In 2016, she joined Vipers Kristiansand. Here, she won the Norwegian championship in her first season, which was the first title for the club. She won the Norwegian championship again in 2018, before joining Hungarian side Győri ETO KC. Here, she won the Hungarian championship in 2019, 2022 and 2023. She also won the EHF Champions League in 2019 and 2024.

===National team===
She made her debut on the Norwegian national team in March 2016 against Romania.

A year later, she won silver medals at the 2017 World Championship. She also participated at the 2018 European Championship.

Two years later, she won gold medals at the 2020 European Championship. During the tournament, she scored 24 goals.

She won bronze medals at the 2021 Olympics in Tokyo. During the tournament she scored 33 goals. Later the same year, she won gold medals at the 2021 World Championship, and was chosen as the tournament MVP.

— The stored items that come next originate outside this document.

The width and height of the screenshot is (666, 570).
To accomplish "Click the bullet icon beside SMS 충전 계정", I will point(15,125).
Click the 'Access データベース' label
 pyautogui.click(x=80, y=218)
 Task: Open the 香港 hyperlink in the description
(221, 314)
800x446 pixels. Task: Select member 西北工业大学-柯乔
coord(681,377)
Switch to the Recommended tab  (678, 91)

Two years later, she won silver medals at the 2023 World Championship, losing to France in the final. She scored 7 goals during the tournament.

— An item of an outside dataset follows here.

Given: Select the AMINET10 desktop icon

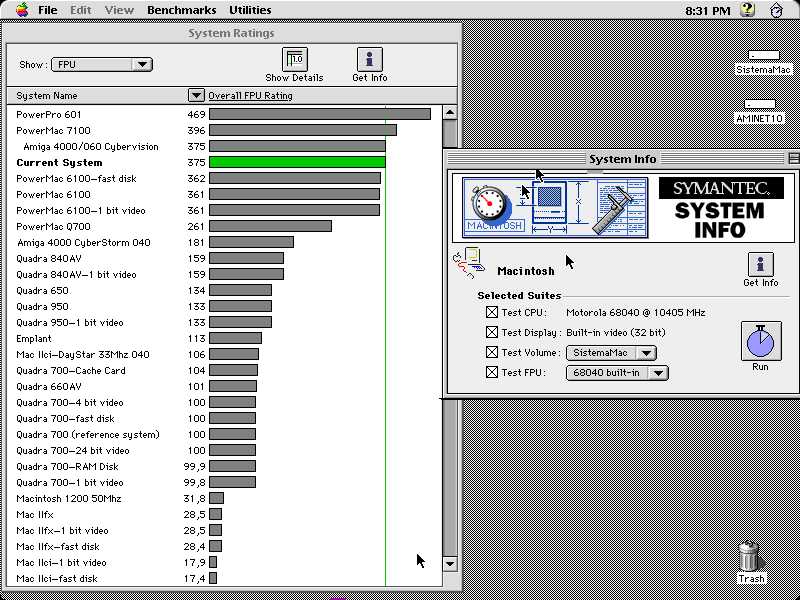Looking at the screenshot, I should tap(759, 106).

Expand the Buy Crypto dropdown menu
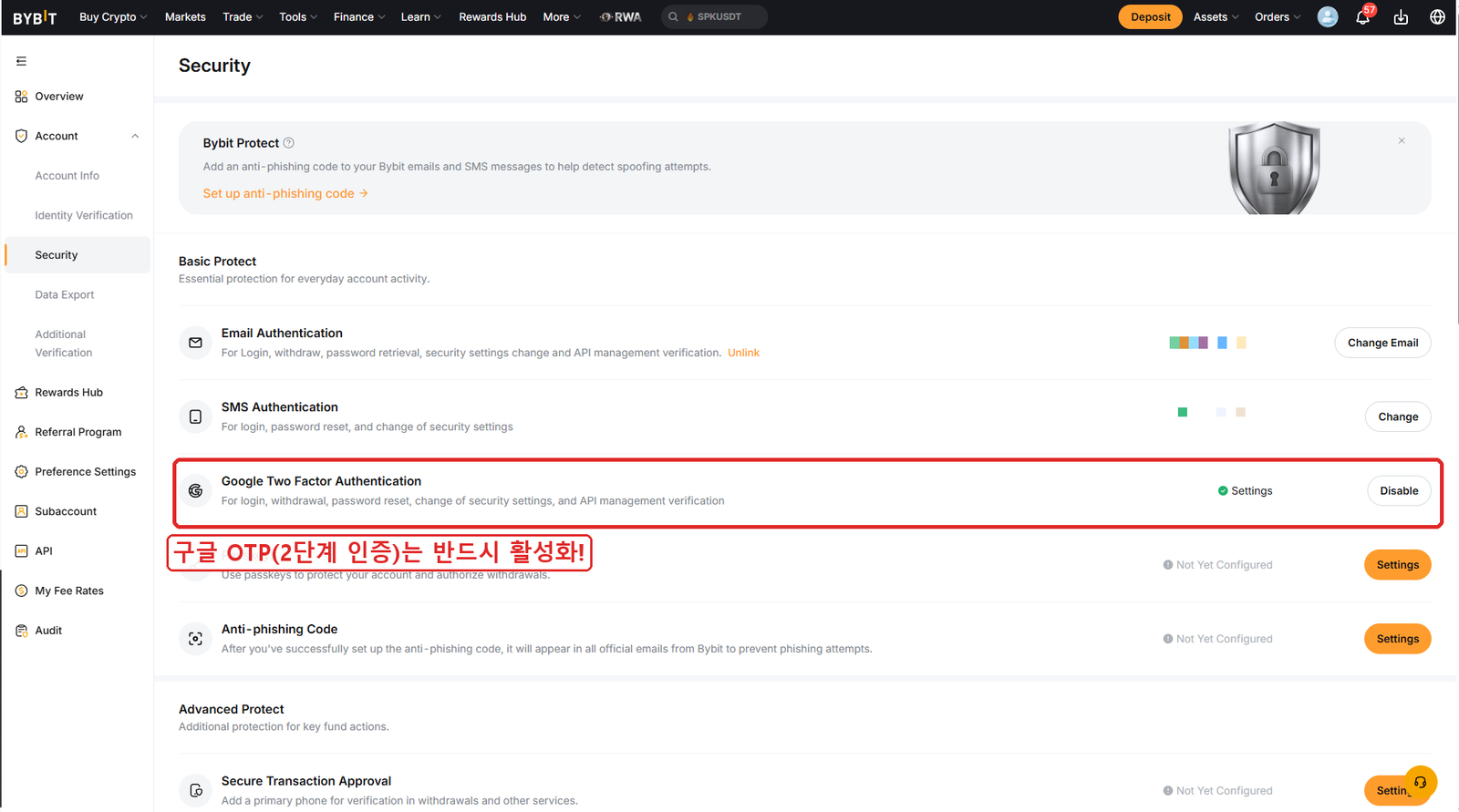tap(113, 16)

At the 2024 Olympics, she won gold medals for a second time in arow, and was selected for the tournament all star team. The same year, she won the 2024 European Championship, beating Denmark in the final.

==Achievements==
- Olympic Games:
  - Winner: 2024
  - Bronze: 2020
- World Championship:
  - Winner: 2021
  - Silver Medalist: 2017, 2023
- European Championship:
  - Winner: 2020, 2024
- EHF Champions League:
  - Winner: 2019, 2024, 2025
  - Finalist: 2022
  - Bronze: 2021, 2023
- EHF Cup:
  - Finalist: 2018
- Norwegian League:
  - Winner: 2017/2018
  - Silver: 2014/2015, 2016/2017
  - Bronze: 2015/2016
- Norwegian Cup:
  - Winner: 2017
  - Silver: 2015
- Hungarian Championship
  - Winner: 2019, 2022, 2023, 2025, 2026
- Hungarian Cup:
  - Winner: 2019, 2021

==Individual awards==
- All-Star Line Player of Postenligaen: 2013/2014
- All-Star Line Player of Grundigligaen: 2015/2016, 2016/2017
- All Star Line Player of Eliteserien: 2017/2018
- Best Player of Eliteserien: 2017/2018
- Eliteserien's "public favorite": 2017/2018
- Handball-Planet.com All-Star Line Player of the Year: 2019
- Most Valuable Player of the World Handball Championship: 2021
- Best Defender of the EHF Champions League: 2022
- All-Star Line Player of the Summer Olympics: 2024
- MVP of the EHF Champions League Final Four: 2025
- EHF Excellence Awards: All Star Line Player and Defender of the Season 2024/25

==Personal life==
On 25 April 2022, Brattset Dale announced her pregnancy. She gave birth to her son, Nils on the 1 November 2022. On 4 September 2025, Brattset Dale announced her second pregnancy. She gave birth to her second son, Martin on 25 February 2026.